01996: Innovation Tools

My sister clued me in to a site called Death to the Stock Photo, which is both a service and a movement geared towards elevating the level of photography in use around the internet with higher quality photos. Free users get a pack of photos every month while premium users have greater access to the library. This month's pack of photos includes the quaint little camera image that you see here.

It's interesting how the internet gives us access to so many different solutions for just about any aspect of our lives. It's a truly open marketplace that opens the door to so many possibilities, mostly based on the theory that someone in the world has a need for what you have to offer - you just need to connect with your audience somehow. And this is one of the things that surprises me the most about how the internet has evolved.

As much as you have the big companies like Google and Facebook that typically dominate the conversation when it comes to key web properties and such. you'll also find a lot of niche services that are just trying to refine their business model, deliver a good product and make things better. I feel this way about little services that I've signed up for like my RSS reader Newsblur and my social media insights service ThinkUp. Some may argue that I'm wasting money since there are free alternatives that do decently well in the same areas, but I choose to support these services since they really make a different to how I work online. There are nuances to each service or product out there and it's nice when you find one that really speaks to you.

Bigger corporations don't typically innovate as quickly as the internet at large does.

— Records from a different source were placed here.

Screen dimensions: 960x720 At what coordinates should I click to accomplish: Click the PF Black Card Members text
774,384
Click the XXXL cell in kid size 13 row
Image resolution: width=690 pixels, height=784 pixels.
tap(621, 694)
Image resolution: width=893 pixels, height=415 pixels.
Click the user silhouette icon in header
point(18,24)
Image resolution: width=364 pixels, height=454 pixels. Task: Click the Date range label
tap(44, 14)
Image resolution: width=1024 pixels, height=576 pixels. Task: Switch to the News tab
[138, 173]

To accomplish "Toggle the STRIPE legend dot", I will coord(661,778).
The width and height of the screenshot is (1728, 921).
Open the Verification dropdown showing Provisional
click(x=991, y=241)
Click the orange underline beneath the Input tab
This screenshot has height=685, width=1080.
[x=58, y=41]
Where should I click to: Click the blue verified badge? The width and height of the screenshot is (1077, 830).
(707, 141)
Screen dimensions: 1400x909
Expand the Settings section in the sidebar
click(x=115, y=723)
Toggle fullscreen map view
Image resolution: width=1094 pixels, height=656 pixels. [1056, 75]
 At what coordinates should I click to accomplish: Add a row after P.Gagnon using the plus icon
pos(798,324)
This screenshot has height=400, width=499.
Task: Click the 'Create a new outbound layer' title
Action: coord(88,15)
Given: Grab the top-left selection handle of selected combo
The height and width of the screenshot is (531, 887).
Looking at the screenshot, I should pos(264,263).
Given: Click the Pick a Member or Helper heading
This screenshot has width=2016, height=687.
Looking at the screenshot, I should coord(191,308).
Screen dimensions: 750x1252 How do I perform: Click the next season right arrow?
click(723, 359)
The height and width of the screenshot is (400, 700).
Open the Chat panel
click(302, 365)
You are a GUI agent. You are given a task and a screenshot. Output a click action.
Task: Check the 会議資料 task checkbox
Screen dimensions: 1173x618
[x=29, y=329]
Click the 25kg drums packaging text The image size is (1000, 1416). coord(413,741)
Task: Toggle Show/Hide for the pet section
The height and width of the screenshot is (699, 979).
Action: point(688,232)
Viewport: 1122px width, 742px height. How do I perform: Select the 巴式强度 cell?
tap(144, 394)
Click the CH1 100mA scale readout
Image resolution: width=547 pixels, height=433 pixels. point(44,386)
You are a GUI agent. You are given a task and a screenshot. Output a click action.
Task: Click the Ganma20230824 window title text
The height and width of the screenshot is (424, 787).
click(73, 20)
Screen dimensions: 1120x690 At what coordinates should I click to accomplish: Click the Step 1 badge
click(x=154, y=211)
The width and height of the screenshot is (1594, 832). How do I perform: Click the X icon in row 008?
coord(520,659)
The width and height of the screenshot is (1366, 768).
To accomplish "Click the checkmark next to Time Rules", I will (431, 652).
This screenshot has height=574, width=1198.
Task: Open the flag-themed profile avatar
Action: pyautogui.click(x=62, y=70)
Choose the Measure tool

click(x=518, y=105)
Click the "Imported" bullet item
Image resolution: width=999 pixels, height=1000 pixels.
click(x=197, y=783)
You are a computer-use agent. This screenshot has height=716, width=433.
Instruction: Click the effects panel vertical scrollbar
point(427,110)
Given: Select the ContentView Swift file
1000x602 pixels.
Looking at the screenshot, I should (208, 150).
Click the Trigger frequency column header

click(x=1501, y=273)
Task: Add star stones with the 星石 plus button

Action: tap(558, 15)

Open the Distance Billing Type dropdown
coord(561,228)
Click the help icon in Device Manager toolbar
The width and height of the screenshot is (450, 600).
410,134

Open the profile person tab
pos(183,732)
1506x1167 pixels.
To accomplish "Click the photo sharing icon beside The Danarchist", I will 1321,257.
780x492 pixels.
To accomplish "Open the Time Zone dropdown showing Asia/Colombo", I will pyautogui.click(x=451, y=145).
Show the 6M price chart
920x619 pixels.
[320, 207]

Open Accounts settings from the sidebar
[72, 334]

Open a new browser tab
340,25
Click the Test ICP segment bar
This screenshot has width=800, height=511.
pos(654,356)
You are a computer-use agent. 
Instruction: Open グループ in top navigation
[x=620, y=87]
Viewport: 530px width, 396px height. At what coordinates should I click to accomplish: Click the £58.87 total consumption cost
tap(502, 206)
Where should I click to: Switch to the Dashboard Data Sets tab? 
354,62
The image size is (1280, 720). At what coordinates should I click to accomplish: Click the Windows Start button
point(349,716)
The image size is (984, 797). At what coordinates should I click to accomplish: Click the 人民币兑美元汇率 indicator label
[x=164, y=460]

Thus whenever I find interesting services like these, I look back at my own company and wonder if we'll ever reach a point when we'll embrace such new technologies instead of sticking to the typical corporate-approved solutions that everyone and their neighbor tend to utilize when it comes to the workplace. Then again, the burden of processes and standardization can really slow a company down as it scales versus smaller, more nimble startups and other such companies that are still testing the limits of what can be done.

But who knows? Things might change in time - hopefully before it's too late.